*What you need to do:* Every line in the listing below that holds the word "computer" should be returned.

*Data under study:*
+ + + + + + +

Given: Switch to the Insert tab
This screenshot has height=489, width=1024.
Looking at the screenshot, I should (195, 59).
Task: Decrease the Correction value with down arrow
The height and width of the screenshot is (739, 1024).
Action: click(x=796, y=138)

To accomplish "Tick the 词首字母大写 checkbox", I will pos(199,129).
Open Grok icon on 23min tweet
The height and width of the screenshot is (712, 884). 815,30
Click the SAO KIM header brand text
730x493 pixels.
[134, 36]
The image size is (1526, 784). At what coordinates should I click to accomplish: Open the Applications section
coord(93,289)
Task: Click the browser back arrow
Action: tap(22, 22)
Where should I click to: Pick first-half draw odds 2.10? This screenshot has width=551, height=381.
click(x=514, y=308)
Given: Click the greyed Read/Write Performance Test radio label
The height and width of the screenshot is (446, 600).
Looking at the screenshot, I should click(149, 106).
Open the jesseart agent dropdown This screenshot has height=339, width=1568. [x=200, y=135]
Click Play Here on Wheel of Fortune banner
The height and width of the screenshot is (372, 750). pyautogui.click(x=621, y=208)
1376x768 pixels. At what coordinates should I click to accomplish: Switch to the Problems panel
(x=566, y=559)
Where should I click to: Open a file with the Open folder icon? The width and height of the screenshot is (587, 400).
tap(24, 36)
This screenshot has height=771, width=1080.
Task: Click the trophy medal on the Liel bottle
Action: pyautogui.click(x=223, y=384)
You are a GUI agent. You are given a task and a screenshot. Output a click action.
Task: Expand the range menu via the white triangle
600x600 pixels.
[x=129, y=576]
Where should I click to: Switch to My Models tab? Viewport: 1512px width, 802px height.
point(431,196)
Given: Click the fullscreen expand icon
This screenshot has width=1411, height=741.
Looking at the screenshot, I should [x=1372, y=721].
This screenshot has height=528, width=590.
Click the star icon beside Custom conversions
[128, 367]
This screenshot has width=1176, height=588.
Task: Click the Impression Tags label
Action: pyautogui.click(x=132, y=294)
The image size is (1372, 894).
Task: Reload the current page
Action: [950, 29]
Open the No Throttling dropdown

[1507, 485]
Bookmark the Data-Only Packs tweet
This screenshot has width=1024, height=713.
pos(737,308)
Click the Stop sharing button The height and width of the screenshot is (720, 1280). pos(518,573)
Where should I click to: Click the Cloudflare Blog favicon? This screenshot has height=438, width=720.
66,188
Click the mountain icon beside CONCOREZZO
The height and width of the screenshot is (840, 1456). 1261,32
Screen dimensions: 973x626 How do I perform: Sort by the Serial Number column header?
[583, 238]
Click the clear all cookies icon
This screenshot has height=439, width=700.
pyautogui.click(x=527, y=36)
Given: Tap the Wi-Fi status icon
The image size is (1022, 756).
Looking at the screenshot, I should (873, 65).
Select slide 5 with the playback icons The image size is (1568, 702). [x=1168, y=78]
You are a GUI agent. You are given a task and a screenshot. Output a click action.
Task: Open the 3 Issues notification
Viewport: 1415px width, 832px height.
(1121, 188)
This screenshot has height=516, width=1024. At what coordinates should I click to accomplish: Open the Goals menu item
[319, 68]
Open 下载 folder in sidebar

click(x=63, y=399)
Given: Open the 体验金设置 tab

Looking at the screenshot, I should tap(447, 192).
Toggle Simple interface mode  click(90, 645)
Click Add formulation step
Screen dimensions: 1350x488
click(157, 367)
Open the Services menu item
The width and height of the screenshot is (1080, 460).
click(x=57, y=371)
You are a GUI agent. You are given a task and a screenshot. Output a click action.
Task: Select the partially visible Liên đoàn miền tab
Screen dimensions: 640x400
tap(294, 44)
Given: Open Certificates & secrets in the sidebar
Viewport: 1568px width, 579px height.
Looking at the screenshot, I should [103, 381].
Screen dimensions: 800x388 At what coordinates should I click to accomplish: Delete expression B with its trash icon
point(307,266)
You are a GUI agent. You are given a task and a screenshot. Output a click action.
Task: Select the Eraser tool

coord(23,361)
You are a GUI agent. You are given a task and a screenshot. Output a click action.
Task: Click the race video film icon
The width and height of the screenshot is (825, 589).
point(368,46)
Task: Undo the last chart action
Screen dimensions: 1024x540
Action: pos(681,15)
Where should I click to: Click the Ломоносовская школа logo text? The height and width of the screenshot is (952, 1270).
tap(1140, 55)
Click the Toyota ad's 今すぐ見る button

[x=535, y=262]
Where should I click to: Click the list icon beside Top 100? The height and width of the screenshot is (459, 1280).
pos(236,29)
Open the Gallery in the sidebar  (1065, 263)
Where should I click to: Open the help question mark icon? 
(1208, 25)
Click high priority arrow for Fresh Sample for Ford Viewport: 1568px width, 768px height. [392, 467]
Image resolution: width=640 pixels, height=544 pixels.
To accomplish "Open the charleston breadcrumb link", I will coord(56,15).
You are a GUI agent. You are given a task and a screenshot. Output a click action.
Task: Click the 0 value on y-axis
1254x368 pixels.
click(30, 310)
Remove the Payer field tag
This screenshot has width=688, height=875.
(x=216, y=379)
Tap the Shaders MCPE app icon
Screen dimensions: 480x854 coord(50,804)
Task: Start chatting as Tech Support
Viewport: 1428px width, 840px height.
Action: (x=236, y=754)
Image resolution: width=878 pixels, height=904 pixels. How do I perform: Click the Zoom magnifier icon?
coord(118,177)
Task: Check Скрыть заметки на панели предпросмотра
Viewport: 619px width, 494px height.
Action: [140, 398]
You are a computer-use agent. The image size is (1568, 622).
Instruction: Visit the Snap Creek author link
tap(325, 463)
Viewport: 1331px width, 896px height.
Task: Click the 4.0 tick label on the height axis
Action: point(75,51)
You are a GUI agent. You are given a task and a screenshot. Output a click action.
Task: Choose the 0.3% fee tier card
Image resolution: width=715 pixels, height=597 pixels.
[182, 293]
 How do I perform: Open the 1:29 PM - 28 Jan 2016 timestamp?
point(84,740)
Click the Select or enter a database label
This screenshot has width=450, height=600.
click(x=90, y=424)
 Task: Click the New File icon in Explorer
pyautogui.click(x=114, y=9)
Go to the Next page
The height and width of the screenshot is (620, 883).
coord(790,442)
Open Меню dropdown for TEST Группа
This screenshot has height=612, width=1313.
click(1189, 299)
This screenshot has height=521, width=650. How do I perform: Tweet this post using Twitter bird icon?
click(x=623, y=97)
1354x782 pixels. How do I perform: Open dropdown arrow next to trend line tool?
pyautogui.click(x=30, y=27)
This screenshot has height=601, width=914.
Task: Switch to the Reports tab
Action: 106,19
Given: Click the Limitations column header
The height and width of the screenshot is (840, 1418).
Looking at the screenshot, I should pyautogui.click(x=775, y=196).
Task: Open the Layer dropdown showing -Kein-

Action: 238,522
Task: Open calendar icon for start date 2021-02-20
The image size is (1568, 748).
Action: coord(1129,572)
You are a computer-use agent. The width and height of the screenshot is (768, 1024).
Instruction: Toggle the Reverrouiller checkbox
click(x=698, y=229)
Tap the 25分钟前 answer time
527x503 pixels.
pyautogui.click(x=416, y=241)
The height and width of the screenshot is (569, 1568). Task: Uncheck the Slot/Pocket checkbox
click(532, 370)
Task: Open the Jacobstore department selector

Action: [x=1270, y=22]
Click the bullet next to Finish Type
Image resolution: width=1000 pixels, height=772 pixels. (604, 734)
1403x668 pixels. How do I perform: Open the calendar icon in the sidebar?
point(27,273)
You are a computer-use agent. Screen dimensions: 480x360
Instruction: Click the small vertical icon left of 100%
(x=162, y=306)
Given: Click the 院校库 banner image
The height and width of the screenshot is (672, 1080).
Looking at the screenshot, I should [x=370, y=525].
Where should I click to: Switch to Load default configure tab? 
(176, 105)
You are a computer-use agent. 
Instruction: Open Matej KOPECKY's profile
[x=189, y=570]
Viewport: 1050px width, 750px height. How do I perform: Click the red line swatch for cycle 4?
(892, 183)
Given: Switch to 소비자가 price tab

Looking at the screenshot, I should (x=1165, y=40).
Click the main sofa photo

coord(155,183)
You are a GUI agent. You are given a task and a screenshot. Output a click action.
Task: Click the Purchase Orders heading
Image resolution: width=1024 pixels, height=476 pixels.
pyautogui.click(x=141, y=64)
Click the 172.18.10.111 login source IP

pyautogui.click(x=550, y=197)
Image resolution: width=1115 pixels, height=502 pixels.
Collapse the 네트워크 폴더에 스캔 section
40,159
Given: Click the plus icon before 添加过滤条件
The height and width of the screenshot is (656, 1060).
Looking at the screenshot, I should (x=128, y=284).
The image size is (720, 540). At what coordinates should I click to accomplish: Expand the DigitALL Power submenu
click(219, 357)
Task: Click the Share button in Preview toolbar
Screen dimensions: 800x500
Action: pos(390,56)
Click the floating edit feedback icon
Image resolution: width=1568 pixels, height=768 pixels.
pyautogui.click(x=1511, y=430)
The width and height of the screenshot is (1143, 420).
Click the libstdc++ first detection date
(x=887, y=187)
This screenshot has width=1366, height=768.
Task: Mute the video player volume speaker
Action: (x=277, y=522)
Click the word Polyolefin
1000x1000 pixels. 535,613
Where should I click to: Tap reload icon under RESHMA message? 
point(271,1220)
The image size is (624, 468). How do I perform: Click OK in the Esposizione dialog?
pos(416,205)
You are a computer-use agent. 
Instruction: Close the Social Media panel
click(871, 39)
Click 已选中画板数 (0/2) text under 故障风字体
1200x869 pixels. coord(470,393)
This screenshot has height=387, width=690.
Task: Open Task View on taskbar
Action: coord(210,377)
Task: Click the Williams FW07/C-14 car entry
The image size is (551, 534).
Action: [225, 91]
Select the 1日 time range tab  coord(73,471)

+ + + + + + +

*Answer space:*
You are a computer-use agent. The image size is (1568, 622).
You are a computer-use agent. The width and height of the screenshot is (768, 1024).
You are a computer-use agent. Screen dimensions: 480x360
You are a computer-use agent. 
You are a computer-use agent. 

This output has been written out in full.